** What is needed **
Only lines holding the word "browser" are needed; copy each of them from the material.

** Task input **
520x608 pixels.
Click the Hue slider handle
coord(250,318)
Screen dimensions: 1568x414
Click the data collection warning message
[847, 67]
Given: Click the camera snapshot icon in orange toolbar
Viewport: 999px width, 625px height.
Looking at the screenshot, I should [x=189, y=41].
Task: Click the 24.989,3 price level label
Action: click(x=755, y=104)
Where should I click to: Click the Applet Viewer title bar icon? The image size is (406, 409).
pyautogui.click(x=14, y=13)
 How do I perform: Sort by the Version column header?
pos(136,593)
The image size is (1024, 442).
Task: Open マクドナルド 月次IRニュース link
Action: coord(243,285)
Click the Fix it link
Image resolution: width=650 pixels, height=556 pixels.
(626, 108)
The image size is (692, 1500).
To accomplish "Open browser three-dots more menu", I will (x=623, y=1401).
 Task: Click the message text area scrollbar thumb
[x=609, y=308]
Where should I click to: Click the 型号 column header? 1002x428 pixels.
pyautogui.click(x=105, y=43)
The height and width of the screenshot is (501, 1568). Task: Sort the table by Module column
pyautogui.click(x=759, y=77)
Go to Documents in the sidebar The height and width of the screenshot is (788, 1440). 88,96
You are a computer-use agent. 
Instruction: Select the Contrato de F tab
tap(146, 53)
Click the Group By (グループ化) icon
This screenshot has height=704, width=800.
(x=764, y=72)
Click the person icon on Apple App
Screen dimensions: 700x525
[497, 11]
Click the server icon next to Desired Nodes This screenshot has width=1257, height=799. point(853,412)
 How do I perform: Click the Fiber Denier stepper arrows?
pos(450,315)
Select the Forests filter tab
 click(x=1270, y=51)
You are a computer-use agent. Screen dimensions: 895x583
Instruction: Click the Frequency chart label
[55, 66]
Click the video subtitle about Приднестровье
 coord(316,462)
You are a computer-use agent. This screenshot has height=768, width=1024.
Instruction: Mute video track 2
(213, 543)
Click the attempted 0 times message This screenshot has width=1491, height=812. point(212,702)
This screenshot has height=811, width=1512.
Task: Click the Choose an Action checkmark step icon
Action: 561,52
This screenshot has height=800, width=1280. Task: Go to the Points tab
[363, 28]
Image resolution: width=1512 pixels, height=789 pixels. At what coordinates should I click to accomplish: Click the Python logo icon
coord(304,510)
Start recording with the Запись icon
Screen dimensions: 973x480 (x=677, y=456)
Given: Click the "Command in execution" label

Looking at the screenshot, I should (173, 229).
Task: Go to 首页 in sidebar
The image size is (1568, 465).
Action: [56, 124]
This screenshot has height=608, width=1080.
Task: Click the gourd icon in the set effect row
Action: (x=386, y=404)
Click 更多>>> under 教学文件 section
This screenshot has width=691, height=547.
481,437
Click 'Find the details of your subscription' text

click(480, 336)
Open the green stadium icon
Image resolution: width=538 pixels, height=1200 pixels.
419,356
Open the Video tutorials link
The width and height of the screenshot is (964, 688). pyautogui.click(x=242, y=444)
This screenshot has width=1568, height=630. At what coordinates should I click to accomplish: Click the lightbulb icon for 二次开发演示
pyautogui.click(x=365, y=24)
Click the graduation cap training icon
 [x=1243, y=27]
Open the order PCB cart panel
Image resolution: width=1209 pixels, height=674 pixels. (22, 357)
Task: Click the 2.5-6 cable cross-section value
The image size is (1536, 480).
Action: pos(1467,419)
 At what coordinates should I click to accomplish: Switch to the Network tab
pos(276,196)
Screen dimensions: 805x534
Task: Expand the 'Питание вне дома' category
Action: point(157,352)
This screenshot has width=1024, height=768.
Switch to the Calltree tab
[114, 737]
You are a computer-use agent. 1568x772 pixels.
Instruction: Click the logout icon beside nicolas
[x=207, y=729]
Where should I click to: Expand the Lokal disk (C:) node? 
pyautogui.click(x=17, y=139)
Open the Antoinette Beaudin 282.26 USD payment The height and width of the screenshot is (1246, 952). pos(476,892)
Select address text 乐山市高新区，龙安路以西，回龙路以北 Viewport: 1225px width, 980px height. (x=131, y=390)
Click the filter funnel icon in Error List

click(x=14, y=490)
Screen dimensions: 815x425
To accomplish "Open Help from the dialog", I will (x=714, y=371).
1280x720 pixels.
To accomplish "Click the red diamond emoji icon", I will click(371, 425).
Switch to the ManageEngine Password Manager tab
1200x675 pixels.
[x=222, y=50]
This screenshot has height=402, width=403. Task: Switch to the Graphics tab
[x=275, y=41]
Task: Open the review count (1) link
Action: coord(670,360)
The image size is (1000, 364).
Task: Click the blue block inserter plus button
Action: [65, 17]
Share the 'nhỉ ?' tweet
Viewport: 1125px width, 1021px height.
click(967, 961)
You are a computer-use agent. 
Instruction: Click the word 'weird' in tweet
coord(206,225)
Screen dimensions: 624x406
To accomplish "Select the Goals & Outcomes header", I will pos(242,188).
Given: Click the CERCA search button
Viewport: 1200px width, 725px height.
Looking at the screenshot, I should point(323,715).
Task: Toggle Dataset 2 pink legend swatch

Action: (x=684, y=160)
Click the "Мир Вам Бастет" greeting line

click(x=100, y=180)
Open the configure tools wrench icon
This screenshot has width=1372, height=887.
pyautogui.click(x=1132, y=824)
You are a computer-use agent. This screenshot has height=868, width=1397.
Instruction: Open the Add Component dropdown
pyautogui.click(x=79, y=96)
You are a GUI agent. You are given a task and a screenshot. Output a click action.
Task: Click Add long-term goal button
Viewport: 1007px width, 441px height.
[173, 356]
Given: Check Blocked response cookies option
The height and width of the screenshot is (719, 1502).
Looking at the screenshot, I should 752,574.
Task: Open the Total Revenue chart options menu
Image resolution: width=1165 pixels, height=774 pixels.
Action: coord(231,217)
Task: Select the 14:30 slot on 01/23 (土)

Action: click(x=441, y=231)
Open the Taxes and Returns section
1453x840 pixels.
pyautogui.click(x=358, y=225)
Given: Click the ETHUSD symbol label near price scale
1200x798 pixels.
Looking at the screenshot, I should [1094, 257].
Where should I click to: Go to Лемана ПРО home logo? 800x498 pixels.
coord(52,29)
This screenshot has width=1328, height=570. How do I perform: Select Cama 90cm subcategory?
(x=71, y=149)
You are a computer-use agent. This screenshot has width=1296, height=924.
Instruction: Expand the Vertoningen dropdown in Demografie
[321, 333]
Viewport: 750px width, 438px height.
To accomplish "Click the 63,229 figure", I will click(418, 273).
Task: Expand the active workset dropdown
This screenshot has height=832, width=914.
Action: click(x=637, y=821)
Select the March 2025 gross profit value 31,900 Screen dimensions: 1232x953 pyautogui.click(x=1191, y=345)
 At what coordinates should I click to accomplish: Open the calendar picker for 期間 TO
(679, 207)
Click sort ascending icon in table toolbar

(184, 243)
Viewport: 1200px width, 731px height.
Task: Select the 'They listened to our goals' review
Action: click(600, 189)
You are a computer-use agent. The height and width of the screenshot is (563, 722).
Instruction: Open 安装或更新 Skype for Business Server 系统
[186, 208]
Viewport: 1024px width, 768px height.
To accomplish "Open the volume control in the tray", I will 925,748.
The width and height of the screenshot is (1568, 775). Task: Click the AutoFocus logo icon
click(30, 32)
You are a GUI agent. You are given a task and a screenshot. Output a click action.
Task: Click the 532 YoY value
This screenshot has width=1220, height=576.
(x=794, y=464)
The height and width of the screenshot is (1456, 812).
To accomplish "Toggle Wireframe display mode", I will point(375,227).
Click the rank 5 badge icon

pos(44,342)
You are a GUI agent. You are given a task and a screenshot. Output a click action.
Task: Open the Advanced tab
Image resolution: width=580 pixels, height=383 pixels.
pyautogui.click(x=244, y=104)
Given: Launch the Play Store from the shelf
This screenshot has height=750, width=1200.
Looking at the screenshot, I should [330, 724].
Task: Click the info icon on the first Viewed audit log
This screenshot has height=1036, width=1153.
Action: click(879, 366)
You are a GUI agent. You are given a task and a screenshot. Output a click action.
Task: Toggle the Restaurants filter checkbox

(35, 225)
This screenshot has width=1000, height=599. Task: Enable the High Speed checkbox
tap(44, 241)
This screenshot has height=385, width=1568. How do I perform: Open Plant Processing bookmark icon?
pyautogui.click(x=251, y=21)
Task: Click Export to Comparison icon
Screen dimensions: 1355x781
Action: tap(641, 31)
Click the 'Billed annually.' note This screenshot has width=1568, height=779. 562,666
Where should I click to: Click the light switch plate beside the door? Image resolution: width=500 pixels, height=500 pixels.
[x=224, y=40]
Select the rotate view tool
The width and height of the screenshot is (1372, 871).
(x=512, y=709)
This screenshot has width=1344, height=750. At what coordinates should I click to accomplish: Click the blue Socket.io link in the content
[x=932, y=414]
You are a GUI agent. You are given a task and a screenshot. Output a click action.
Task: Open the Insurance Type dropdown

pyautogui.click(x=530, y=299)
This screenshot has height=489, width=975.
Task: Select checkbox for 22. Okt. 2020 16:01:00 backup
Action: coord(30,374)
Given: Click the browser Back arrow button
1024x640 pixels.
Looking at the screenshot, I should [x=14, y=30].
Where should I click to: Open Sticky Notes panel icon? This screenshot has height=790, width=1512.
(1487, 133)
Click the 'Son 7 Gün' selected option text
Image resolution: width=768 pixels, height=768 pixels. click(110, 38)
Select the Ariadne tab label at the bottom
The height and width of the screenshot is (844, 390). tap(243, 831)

** Reply **
To accomplish "Open browser three-dots more menu", I will (x=623, y=1401).
Given: Click the browser Back arrow button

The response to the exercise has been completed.